#### [Provided entries]
---------------

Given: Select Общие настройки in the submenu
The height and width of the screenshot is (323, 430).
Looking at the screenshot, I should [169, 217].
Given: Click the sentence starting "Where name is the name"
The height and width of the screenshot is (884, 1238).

---------------

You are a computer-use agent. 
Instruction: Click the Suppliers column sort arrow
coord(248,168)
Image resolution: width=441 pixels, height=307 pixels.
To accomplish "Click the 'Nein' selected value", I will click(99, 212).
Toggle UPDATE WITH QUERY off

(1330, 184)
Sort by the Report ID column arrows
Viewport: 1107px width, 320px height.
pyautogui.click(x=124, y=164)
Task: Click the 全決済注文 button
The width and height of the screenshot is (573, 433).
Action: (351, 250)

---------------

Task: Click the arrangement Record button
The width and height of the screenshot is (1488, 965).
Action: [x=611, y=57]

---------------

#### [What you are asked to do]
Rewrite the rows from the line containing "Task: Click the arrangement Record button" through the line containing "Action: [x=611, y=57]", both included, as a Markdown table with the columns No. and Line, omitting any blank lines.

#### [Expected answer]
| No. | Line |
|---|---|
| 1 | Task: Click the arrangement Record button |
| 2 | The width and height of the screenshot is (1488, 965). |
| 3 | Action: [x=611, y=57] |